Amazon teste l’épicerie avec le paiement sans contact dans sa succursale AmazonGo à Seattle depuis quelques années. D’autres bannières, dont Couche-Tard, font des essais chez nous. Plusieurs experts s’entendent sur le fait que le geste de passer à la caisse est probablement celui qui sera le plus radicalement modifié dans les prochaines années… sinon tout simplement aboli. Peu importe la méthode qui finira par être retenue par la majorité de l’industrie, il y a consensus sur le fait qu’une fois que nous aurons pris un produit sur une tablette, nous le ressortirons de notre panier qu’une fois rendu à la maison… sans passer par une caisse comme on la connaît aujourd’hui. Cela amènera différents changements dans les épiceries physiques : réaménagement de l’espace, nouveau format de chariot pour supporter des boîtes de transport qui pourront aller directement dans les véhicules, etc.

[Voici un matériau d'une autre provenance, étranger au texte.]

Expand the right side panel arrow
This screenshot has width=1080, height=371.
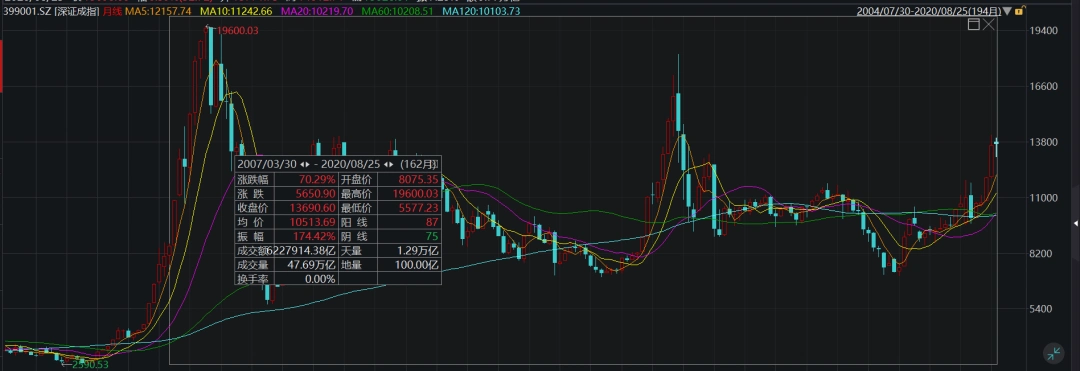pyautogui.click(x=1076, y=224)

Le désir de personnalisation toujours plus grand amène une pression sur le personnel : pâtissiers, cuisiniers, etc. Et si des robots préparaient des gâteaux, des pizzas ou des produits de boulangerie personnalisés directement en magasin. En plus d’amener un effet spectacle, cela limite le nombre d’employés spécialisés en transférant la tâche dans les mains des consommateurs qui devient responsable de leurs commandes à même l’écran tactile dudit robot. La commande se prépare pendant que le reste des achats est effectué.

Source : wilkinsonbaking.com

La prise d’inventaire, le remplissage des tablettes, le lavage des planchers et toutes ces autres tâches d’entretien peuvent déjà être effectués par des robots. Ce n’est qu’une question de temps avant que nous les côtoyons régulièrement dans les allées.

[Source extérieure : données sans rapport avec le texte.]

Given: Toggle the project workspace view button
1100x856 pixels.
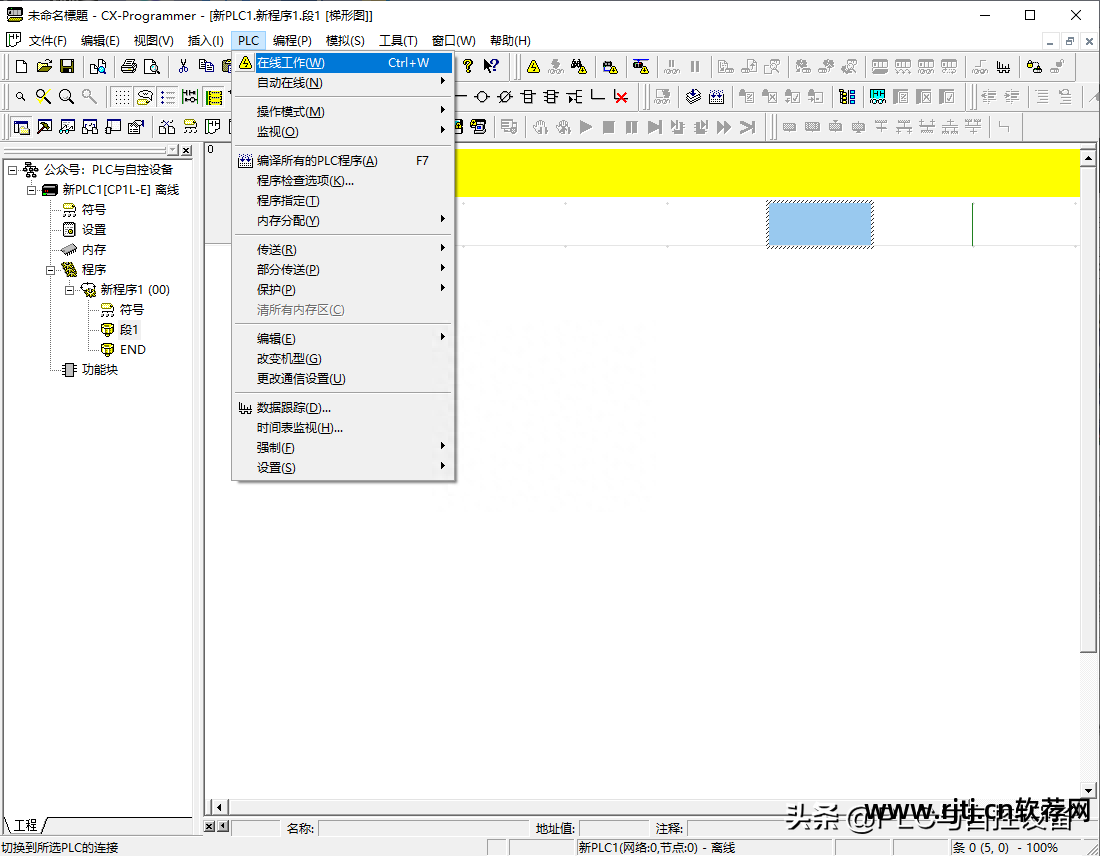Looking at the screenshot, I should coord(21,127).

Des livraisons toujours plus rapides

Les nouveaux joueurs dans l’épicerie en ligne (comme les producteurs de boîtes-repas) misent sur des délais de livraison de plus en plus rapides pour tenter de percer le marché. Après la livraison en 30 minutes annoncée par Marché Goodfood à Montréal, de nouvelles applications comme Tiggy se vantent de livrer en 15 minutes. Cela met une grande pression sur les épiciers.


Nous avons testé l’application Tiggy à Vancouver, et le résultat n’a pas été concluant. Après plus de 20 minutes d’attente, l’application nous indiquait toujours être à la recherche d’un livreur. La promesse d’une livraison d’épicerie en 15 minutes n’a donc pas été tenue.


Selon les différents conférenciers présents à l’événement, dont Ted Graham, le chef de l’innovation ouverte de General Motors et l’auteur de « The Uber of Everything », la livraison autonome est assurément une réponse à ces besoins grandissants. Selon M. Graham, la livraison de biens par des véhicules autonomes s’installera à grande échelle dans nos villes bien avant le transport de passagers sans chauffeur. Toyota met à l’essai un de ces concepts ces jours-ci à San Francisco, et GM planche sur divers prototypes.

Jumelés aux nouveaux robots spécialisés dans la gestion du « premier et du dernier mile » conçus par GM, BrightDrop, les achats pourraient se livrer du magasin jusqu’aux portes des consommateurs de manière autonome et ce, d’ici quelques années à peine.

Source : BrightDrop

Bien que Sobeys et Metro aient fait les manchettes dans les dernières semaines avec leurs nouveaux centres de distribution pour les commandes en ligne, plusieurs experts conférenciers à l’événement prévoyaient que l’avenir de l’épicerie en ligne passerait par le réseau de petits entrepôts que sont les épiceries physiques et traditionnelles. Dès que la technologie le permettra, les drones livreurs (comme ceux annoncés par Amazon et Walmart) pourront partir des toits des épiceries de quartier pour livrer chez les consommateurs. Selon les experts entendus, les épiceries reverront leur gestion de l’espace pour accommoder ces nouveaux engins volants et permettre aux robots autonomes d’assembler les commandes et les expédier. Ce qui peut sembler de la science-fiction est plutôt l’avenir à moyen terme selon les présentateurs.

Le numérique qui nous entoure et facilite différents aspects de nos vies, transformera à son tour l’épicerie physique comme on la connaît. En complément à l’épicerie en ligne qui poursuit sa croissance, l’offre combinée continuera de se définir pour offrir le meilleur des mondes aux consommateurs, aux épiciers... et aux marques.